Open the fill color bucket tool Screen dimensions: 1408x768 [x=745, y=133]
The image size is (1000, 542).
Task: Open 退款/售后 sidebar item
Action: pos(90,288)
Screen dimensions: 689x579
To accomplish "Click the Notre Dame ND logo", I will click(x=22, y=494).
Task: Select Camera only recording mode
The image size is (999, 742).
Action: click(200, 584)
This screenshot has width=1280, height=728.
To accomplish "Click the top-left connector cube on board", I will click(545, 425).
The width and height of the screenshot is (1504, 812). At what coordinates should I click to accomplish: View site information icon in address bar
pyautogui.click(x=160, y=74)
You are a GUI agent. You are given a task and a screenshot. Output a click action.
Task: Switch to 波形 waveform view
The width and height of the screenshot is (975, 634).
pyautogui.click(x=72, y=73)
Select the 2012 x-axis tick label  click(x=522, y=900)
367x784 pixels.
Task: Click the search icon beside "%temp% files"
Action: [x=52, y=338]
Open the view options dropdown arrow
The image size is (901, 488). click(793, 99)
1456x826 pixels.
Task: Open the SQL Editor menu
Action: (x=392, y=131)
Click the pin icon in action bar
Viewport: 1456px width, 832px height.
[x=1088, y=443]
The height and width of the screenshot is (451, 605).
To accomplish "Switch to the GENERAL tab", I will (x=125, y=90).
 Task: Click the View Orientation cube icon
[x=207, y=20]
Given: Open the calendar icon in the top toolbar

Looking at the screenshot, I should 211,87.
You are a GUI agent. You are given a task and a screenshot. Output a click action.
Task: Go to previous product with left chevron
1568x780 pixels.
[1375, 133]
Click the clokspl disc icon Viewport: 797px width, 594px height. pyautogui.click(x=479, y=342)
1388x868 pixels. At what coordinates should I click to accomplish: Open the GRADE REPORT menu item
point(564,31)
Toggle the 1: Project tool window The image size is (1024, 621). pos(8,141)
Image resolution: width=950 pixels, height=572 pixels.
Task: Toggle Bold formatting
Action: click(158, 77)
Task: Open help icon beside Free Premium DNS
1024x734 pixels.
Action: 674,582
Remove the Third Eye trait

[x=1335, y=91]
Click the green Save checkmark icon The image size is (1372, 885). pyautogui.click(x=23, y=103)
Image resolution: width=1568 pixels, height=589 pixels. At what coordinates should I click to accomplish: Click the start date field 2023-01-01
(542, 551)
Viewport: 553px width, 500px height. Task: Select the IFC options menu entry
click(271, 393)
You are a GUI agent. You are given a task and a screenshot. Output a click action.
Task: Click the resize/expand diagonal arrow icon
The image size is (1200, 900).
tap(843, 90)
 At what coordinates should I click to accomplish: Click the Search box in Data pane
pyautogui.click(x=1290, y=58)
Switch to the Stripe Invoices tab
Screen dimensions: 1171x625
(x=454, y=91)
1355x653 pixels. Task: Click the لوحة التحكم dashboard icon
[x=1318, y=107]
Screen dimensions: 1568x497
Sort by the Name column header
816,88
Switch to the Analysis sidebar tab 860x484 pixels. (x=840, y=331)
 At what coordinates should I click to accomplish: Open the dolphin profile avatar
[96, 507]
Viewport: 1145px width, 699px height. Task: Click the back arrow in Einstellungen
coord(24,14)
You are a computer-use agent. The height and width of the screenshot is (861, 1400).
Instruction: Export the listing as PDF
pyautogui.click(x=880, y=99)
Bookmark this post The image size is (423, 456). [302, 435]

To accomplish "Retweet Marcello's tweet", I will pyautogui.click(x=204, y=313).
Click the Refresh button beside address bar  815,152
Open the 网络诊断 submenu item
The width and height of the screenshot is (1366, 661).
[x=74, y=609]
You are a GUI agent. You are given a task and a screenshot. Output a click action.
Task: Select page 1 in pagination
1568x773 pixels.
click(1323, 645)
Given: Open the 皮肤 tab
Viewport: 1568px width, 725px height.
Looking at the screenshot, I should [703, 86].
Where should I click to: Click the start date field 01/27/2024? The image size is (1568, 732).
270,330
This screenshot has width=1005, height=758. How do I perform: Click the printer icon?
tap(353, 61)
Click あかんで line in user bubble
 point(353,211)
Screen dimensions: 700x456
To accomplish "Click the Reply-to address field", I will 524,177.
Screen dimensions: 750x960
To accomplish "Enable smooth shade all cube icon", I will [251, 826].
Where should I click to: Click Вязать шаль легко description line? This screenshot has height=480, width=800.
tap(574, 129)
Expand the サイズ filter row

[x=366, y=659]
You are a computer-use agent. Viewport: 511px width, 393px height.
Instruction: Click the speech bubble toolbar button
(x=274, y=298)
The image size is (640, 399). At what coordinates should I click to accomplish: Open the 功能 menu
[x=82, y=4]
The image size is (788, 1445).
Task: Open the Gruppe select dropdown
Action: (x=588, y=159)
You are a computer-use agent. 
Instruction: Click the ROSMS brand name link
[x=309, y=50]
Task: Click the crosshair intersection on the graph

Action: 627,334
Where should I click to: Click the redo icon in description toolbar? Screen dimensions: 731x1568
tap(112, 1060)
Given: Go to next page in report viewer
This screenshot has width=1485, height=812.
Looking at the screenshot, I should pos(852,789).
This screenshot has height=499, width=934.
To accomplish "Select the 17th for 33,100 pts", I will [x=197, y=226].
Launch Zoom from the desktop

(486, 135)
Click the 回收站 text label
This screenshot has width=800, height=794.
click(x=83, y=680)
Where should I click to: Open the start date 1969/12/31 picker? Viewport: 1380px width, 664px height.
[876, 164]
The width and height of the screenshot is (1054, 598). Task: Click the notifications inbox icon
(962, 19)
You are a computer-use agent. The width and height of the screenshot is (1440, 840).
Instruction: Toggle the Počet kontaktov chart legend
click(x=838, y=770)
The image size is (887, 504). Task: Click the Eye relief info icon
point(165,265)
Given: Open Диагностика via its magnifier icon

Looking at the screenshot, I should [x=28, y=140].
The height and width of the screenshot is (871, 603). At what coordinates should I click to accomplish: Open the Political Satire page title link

* WHAT YOU NEED TO DO:
Exactly the lines from the one with "This screenshot has height=499, width=934." through the final line of the entries are to be returned, both ends included.

* ANSWER AREA:
This screenshot has height=499, width=934.
To accomplish "Select the 17th for 33,100 pts", I will [x=197, y=226].
Launch Zoom from the desktop

(486, 135)
Click the 回收站 text label
This screenshot has width=800, height=794.
click(x=83, y=680)
Where should I click to: Open the start date 1969/12/31 picker? Viewport: 1380px width, 664px height.
[876, 164]
The width and height of the screenshot is (1054, 598). Task: Click the notifications inbox icon
(962, 19)
You are a computer-use agent. The width and height of the screenshot is (1440, 840).
Instruction: Toggle the Počet kontaktov chart legend
click(x=838, y=770)
The image size is (887, 504). Task: Click the Eye relief info icon
point(165,265)
Given: Open Диагностика via its magnifier icon

Looking at the screenshot, I should [x=28, y=140].
The height and width of the screenshot is (871, 603). At what coordinates should I click to accomplish: Open the Political Satire page title link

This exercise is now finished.